Exercise details: The required answer is an exact copy of the lines from the one containing "Task: Select Turn" to the end of the listing, both included, without any pictures.

Data supplied:
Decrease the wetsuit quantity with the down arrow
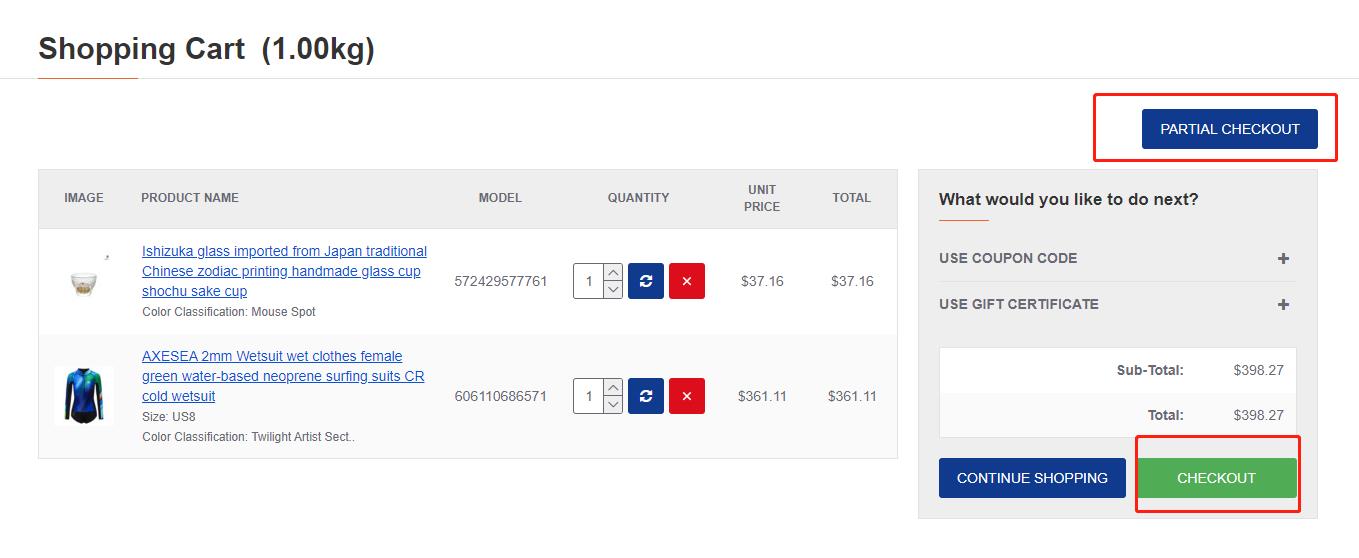click(x=613, y=405)
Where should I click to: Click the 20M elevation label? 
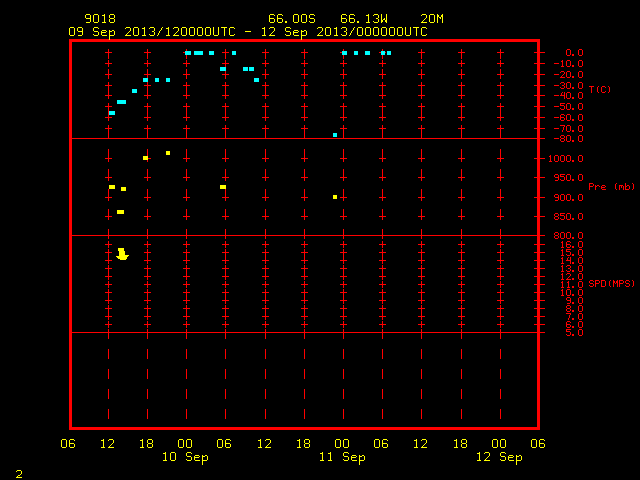tap(432, 19)
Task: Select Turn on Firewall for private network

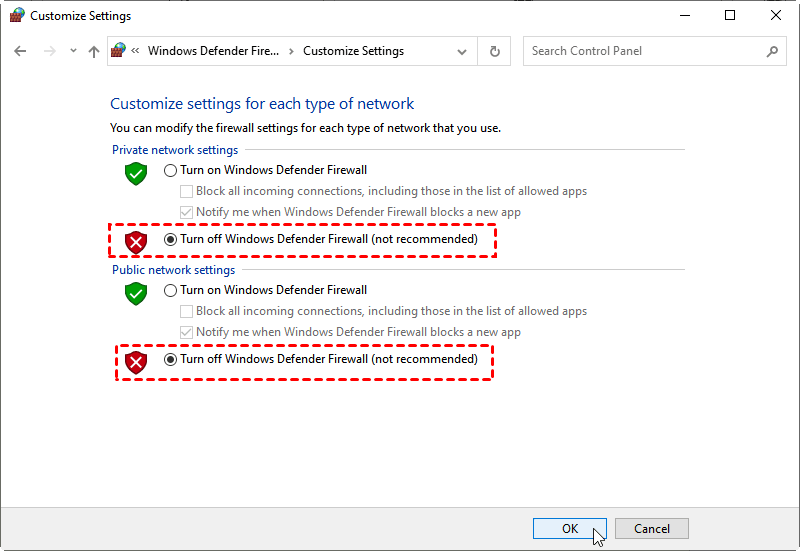Action: pyautogui.click(x=170, y=171)
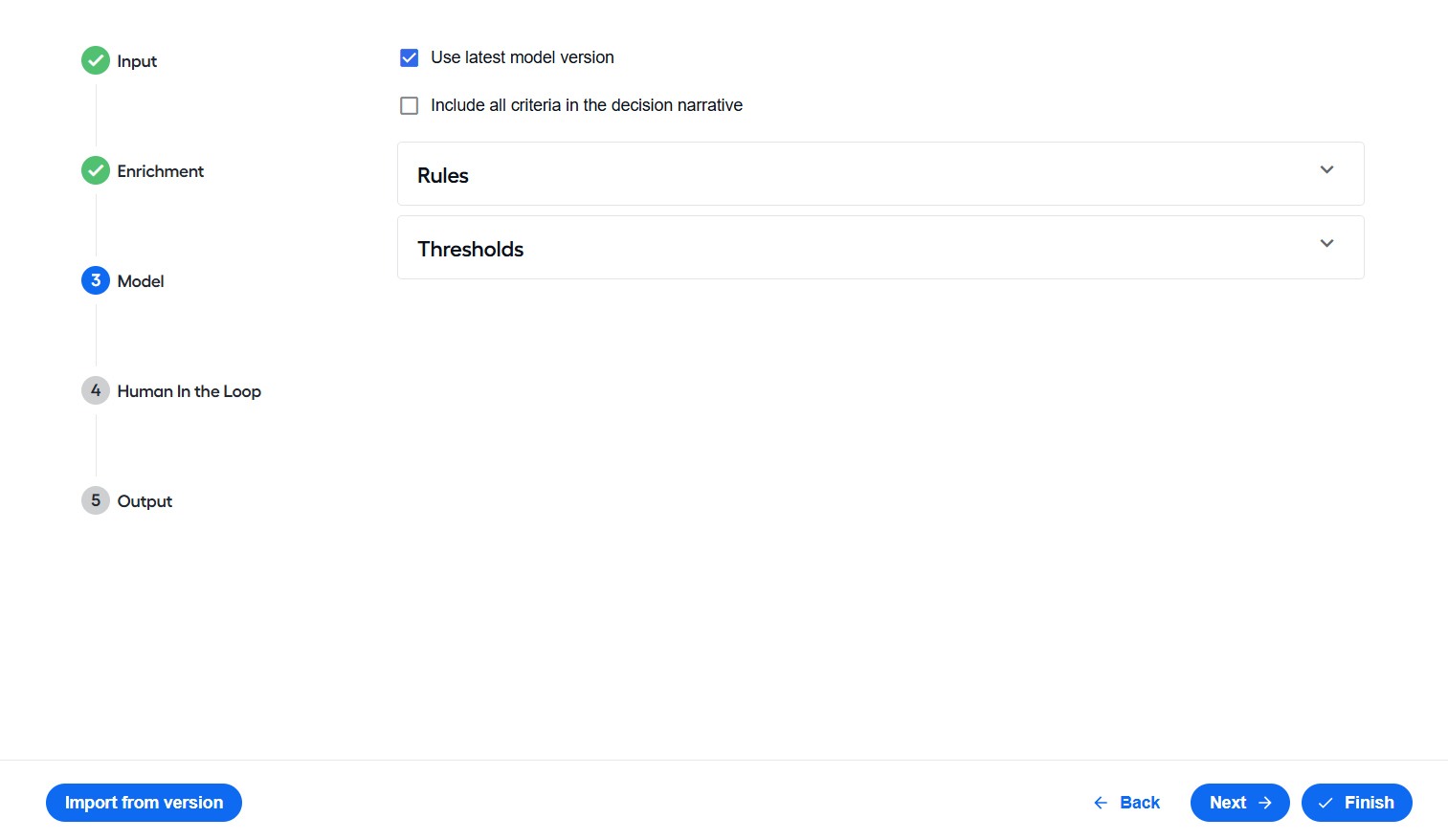Expand the Rules section chevron
The image size is (1448, 840).
click(x=1326, y=169)
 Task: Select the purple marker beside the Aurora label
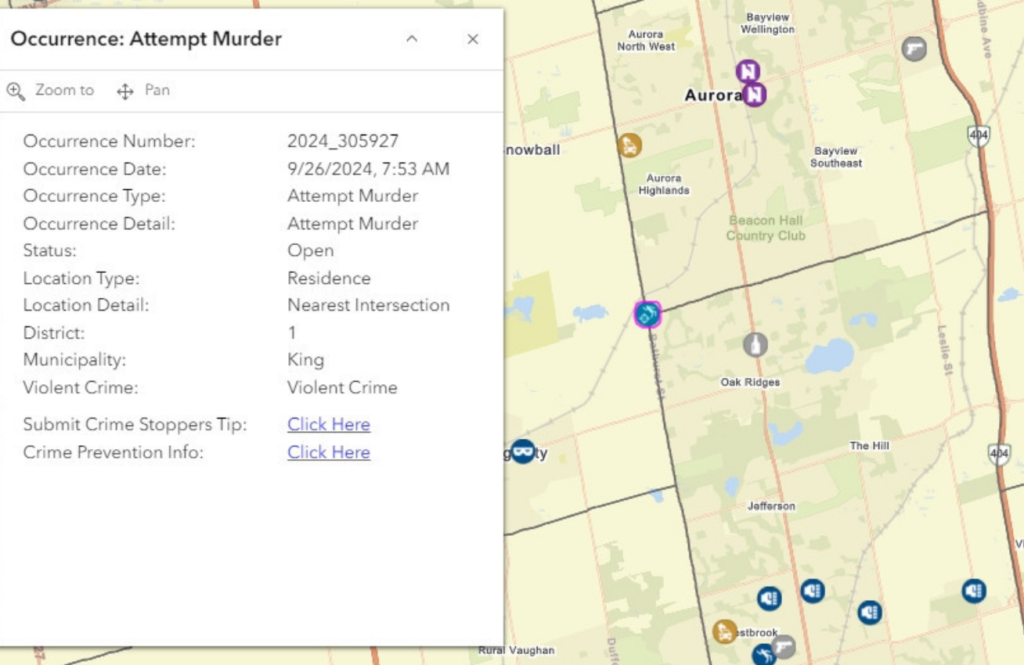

Worked solution:
Task: Select Turn on Firewall for private network

Action: pyautogui.click(x=170, y=171)
Expand the Rules section chevron
The image size is (1448, 840).
click(x=1326, y=169)
 Task: Select the purple marker beside the Aurora label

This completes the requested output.